1) BMEがテンプレートとして機能する条件の洗い出し:予備検討として一部行った通り、界面活性剤の親水性・親油性バランス(HLB)の制御によりBMEの溶液構造を変化させ、それを金ナノ構造に反映させることが再現性よく可能であることを明らかにした。さらに、BMEの溶液ナノ構造は三次元網目状だが、成長する金ナノ構造は、垂直に金リガメントが成長したような構造が得られることがわかった。このことは、BMEの溶液構造が、成長した金によりがメッキ反応とともに変化している可能性を示唆するものであることから、本作製法を「動的ソフトテンプレート」と命名した。当該電極の電極触媒活性は、高活性なキンクやステップを豊富に有するナノ構造を有しており、平坦なスパッタ金膜に比べ、メタノール酸化反応や溶存酸素還元反応における過電圧が低下することが明らかとなった。

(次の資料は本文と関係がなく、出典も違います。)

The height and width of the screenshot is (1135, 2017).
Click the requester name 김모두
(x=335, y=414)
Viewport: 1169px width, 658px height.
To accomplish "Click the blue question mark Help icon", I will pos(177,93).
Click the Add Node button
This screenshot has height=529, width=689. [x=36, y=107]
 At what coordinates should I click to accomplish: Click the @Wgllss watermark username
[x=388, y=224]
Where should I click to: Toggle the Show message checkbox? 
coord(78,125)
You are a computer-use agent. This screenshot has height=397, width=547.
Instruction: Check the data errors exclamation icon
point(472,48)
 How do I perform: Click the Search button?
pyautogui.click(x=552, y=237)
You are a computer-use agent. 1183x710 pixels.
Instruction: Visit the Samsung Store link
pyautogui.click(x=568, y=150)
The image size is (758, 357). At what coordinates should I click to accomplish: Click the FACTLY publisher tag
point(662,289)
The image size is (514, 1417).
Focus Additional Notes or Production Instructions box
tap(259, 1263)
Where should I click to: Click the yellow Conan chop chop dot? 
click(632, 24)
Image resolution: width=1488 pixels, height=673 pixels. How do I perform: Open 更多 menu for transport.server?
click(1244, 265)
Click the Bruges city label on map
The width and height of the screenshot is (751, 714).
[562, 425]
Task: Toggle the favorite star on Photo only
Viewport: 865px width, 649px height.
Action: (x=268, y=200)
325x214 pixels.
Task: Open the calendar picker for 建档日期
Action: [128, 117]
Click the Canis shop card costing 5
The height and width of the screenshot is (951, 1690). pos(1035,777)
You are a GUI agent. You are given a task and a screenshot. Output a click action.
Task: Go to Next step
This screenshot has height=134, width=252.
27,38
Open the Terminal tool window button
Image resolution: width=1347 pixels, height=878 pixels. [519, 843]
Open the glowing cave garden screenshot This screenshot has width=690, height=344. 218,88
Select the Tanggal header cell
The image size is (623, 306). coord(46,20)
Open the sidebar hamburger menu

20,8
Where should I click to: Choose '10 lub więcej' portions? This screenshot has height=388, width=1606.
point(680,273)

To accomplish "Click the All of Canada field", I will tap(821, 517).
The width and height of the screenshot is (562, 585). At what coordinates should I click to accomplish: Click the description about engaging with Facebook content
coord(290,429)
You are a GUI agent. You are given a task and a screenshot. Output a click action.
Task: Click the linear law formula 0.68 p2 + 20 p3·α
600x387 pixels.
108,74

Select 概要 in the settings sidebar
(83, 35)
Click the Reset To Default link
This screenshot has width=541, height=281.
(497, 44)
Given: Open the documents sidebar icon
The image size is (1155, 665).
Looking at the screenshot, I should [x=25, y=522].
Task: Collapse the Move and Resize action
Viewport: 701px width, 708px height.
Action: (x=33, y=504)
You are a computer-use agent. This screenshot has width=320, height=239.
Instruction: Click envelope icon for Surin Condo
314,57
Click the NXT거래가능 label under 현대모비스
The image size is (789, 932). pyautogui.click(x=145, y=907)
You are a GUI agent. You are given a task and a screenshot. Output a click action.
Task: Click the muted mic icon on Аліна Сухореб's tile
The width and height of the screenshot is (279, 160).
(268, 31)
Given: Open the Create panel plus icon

2) 微小金電極のナノ多孔質化への応用:動的ソフトテンプレート法を微小金電極のナノ多孔質化にも応用可能であることを実証し、高い電極触媒活性により、亜ヒ酸の電気化学検出(アノーディックストリッピングボルタンメトリ)の高感度化を達成した。作製した微小金電極は、メッキ前の41.5倍の表面積を有することが電気化学的に明らかとなった。さらに面白いことに、亜ヒ酸イオン還元反応に対して過電圧を0.1 V低下させる優れた活性を有することを明らかとした。
|
現在までの達成度 (区分) |
現在までの達成度 (区分)
2: おおむね順調に進展している
理由
当初の予定通り、BMEの溶液構造のサイズを試薬の混合比率を変えるだけで自在に制御できること利用し、金ナノ構造のリガメント直径を40 nmから200 nmの範囲で広範囲制御可能であることを示した。さらに、動的性を有するソフトテンプレートという新たな概念を実証した。加えて、微小電極のナノ多孔質化に応用したことで汎用性を明らかにした。よって、おおむね順調に研究を進めることができていると考えている。
|
今後の研究の推進方策 |
本予算の申請時に、当該作製法が金ナノピラーアレイの形成も可能であることを示した。一方で、最近、有機溶媒の種類を変更するだけで、BMEの構造制御性や動的性を存分に活かしたポーラスナノシート等の多彩な金ナノ構造の形成が可能であることも明らかとなった。これは、BMEの相分離速度や金属表面への有機溶媒の吸着が複雑に関与することによる、BMEの動的性を存分に活かした結果といえる。今後は、その動的変化を引き起こす新たなファクターとして表面への吸着種に着目し、金のダイナミックな形態制御や露出結晶面の制御に取り組む。さらに、当該作製法が貴金属のみならず、ニッケルや銅等の卑金属にも応用可能であることを示す。